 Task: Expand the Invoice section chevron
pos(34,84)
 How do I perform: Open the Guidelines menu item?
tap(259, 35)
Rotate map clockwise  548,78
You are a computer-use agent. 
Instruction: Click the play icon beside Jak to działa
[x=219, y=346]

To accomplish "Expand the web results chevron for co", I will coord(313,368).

+===+

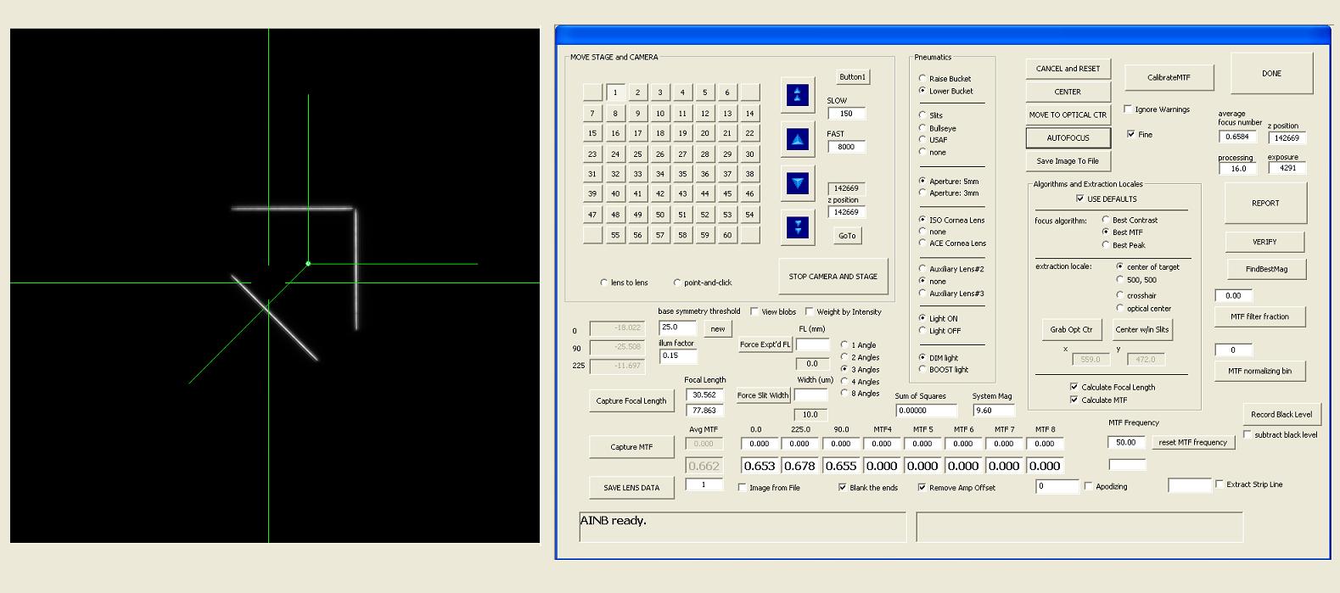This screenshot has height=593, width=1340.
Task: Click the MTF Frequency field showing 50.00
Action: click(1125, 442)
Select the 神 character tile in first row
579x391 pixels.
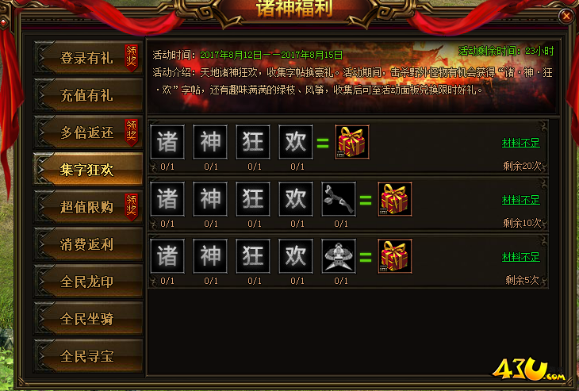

+===+

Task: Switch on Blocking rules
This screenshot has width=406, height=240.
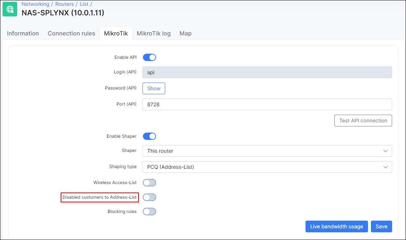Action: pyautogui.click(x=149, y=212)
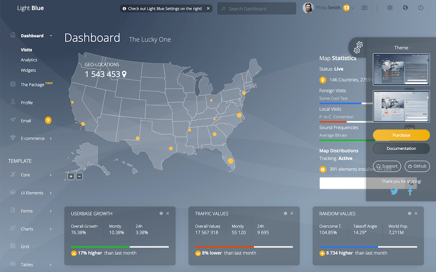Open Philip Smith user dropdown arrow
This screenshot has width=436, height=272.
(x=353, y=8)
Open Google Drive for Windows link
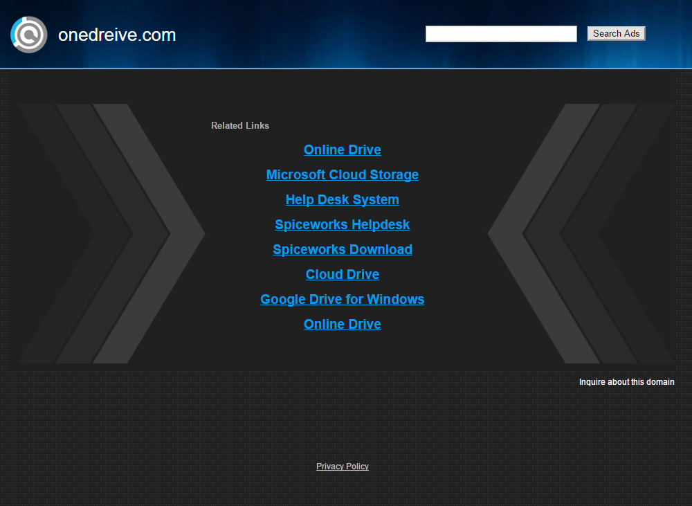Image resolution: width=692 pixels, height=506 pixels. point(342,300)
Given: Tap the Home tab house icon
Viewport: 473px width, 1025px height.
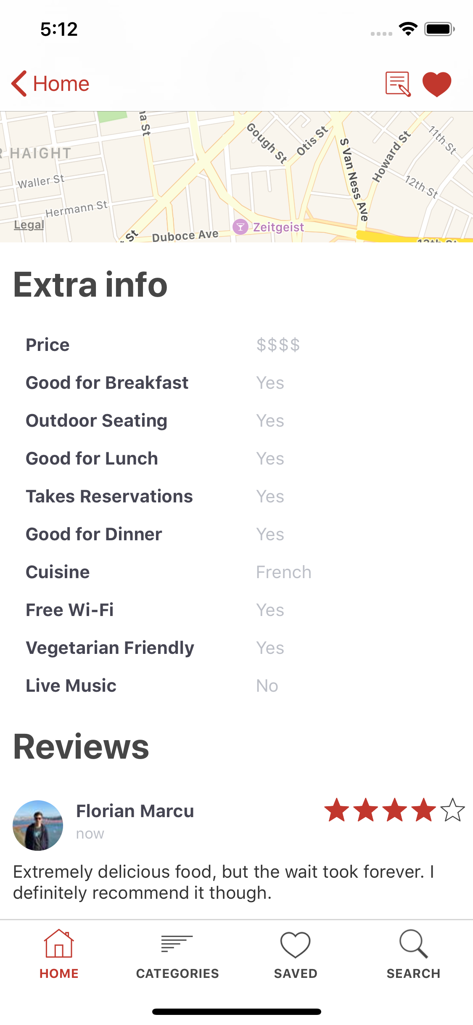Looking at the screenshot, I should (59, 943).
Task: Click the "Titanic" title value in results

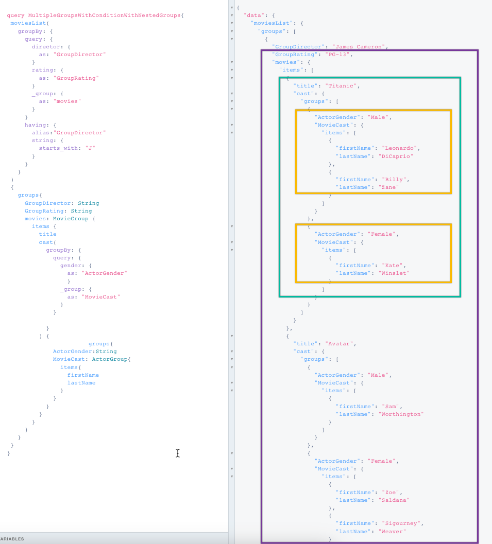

+===+

**Work order**
Within the listing above, write out the stretch from the line with "Given: Tap the Home tab house icon" through the line with "value in results" exactly. Any pictures are to be left out.

**Written response**
Given: Tap the Home tab house icon
Viewport: 473px width, 1025px height.
Looking at the screenshot, I should (59, 943).
Task: Click the "Titanic" title value in results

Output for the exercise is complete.